>>

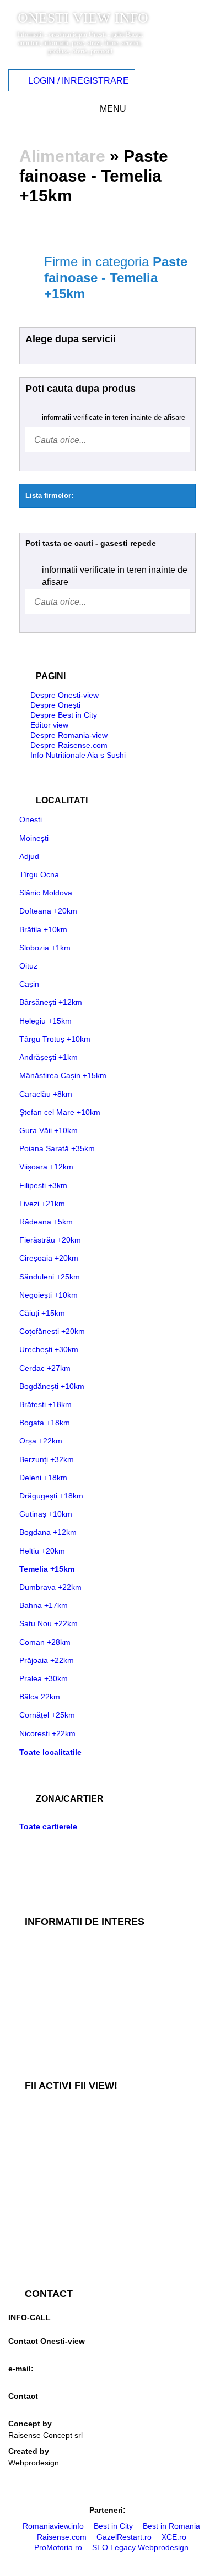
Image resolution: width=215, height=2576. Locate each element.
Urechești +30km (48, 1349)
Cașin (29, 984)
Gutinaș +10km (45, 1513)
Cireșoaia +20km (48, 1258)
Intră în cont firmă (39, 2201)
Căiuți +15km (42, 1313)
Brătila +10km (43, 929)
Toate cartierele (48, 1826)
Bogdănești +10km (51, 1386)
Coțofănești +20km (52, 1331)
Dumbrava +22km (50, 1587)
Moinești (34, 838)
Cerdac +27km (45, 1368)
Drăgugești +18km (51, 1495)
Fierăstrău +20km (50, 1239)
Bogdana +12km (48, 1532)
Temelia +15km (46, 1569)
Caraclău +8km (45, 1094)
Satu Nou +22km (48, 1623)
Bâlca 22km (39, 1696)
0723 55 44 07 (33, 2352)
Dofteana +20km (48, 910)
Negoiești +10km (48, 1294)
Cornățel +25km (47, 1714)
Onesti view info (83, 18)
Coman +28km (45, 1642)
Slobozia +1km (45, 947)
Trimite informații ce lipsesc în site (67, 2128)
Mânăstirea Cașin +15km (62, 1075)
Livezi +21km (42, 1203)
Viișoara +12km (46, 1166)
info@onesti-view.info (45, 2380)
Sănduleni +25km (49, 1276)
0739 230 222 (32, 2325)
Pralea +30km (43, 1678)
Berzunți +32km (46, 1459)
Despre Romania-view (69, 735)
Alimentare (62, 156)
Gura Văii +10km (48, 1130)
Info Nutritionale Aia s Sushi (78, 755)
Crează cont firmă (39, 2219)
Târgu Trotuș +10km (54, 1039)
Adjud (29, 856)
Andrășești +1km (48, 1057)
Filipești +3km (43, 1185)
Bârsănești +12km (50, 1002)
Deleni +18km (43, 1477)
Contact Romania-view (47, 2407)
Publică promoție (37, 2146)
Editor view (49, 724)
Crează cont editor (40, 2255)
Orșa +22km (40, 1440)
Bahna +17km (43, 1605)
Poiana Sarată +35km (57, 1148)
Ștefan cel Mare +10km (59, 1112)
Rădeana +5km (46, 1221)
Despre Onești (55, 705)
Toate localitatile (50, 1752)
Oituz (28, 965)
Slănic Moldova (45, 892)
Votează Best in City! (44, 2110)
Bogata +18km (44, 1422)
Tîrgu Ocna (39, 874)
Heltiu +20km (42, 1550)
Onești (30, 819)
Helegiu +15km (45, 1020)
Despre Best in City (63, 714)
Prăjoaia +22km (46, 1660)
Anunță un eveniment (45, 2183)
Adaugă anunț (32, 2165)
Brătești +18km (45, 1404)
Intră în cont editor (40, 2237)
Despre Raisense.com (69, 745)
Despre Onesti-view (64, 695)
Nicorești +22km (47, 1733)
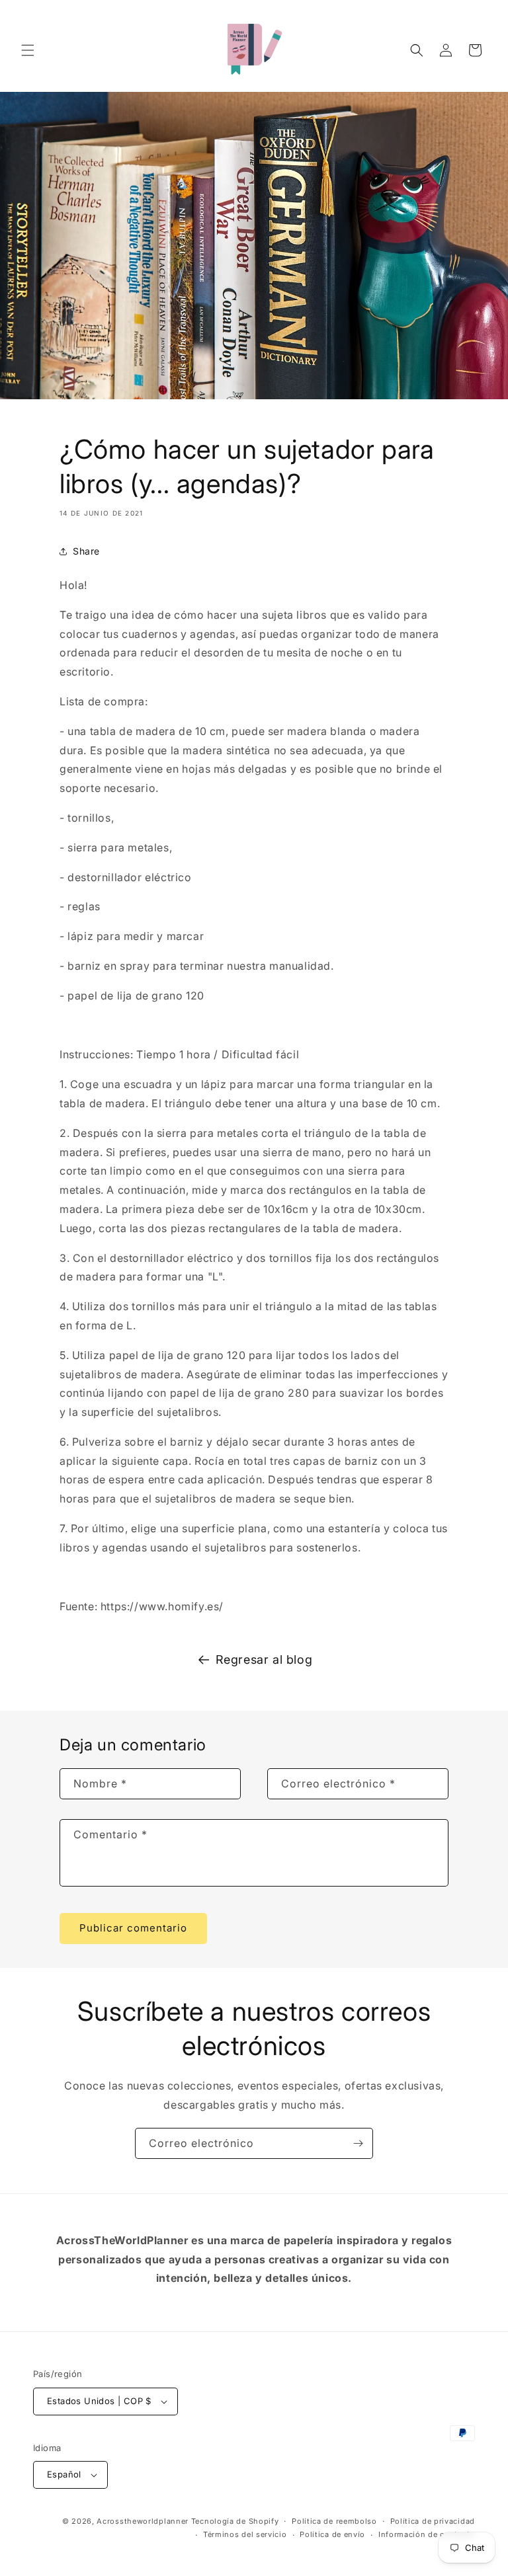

<<

Exercise aim → Set down all of the entries precisely and keep the pictures out of the copy.

Your solution →
Image resolution: width=215, height=2576. Locate each element.
Urechești +30km (48, 1349)
Cașin (29, 984)
Gutinaș +10km (45, 1513)
Cireșoaia +20km (48, 1258)
Intră în cont firmă (39, 2201)
Căiuți +15km (42, 1313)
Brătila +10km (43, 929)
Toate cartierele (48, 1826)
Bogdănești +10km (51, 1386)
Coțofănești +20km (52, 1331)
Dumbrava +22km (50, 1587)
Moinești (34, 838)
Cerdac +27km (45, 1368)
Drăgugești +18km (51, 1495)
Fierăstrău +20km (50, 1239)
Bogdana +12km (48, 1532)
Temelia +15km (46, 1569)
Caraclău +8km (45, 1094)
Satu Nou +22km (48, 1623)
Bâlca 22km (39, 1696)
0723 55 44 07 (33, 2352)
Dofteana +20km (48, 910)
Negoiești +10km (48, 1294)
Cornățel +25km (47, 1714)
Onesti view info (83, 18)
Coman +28km (45, 1642)
Slobozia +1km (45, 947)
Trimite informații ce lipsesc în site (67, 2128)
Mânăstirea Cașin +15km (62, 1075)
Livezi +21km (42, 1203)
Viișoara +12km (46, 1166)
info@onesti-view.info (45, 2380)
Sănduleni +25km (49, 1276)
0739 230 222 (32, 2325)
Pralea +30km (43, 1678)
Berzunți +32km (46, 1459)
Despre Romania-view (69, 735)
Alimentare (62, 156)
Gura Văii +10km (48, 1130)
Info Nutritionale Aia s Sushi (78, 755)
Crează cont firmă (39, 2219)
Târgu Trotuș +10km (54, 1039)
Adjud (29, 856)
Andrășești +1km (48, 1057)
Filipești +3km (43, 1185)
Bârsănești +12km (50, 1002)
Deleni +18km (43, 1477)
Contact Romania-view (47, 2407)
Publică promoție (37, 2146)
Editor view (49, 724)
Crează cont editor (40, 2255)
Orșa +22km (40, 1440)
Bahna +17km (43, 1605)
Poiana Sarată +35km (57, 1148)
Ștefan cel Mare +10km (59, 1112)
Rădeana +5km (46, 1221)
Despre Onești (55, 705)
Toate localitatile (50, 1752)
Oituz (28, 965)
Slănic Moldova (45, 892)
Votează Best in City! (44, 2110)
Bogata +18km (44, 1422)
Tîrgu Ocna (39, 874)
Heltiu +20km (42, 1550)
Onești (30, 819)
Helegiu +15km (45, 1020)
Despre Best in City (63, 714)
Prăjoaia +22km (46, 1660)
Anunță un eveniment (45, 2183)
Adaugă anunț (32, 2165)
Brătești +18km (45, 1404)
Intră în cont editor (40, 2237)
Despre Raisense.com (69, 745)
Despre Onesti-view (64, 695)
Nicorești +22km (47, 1733)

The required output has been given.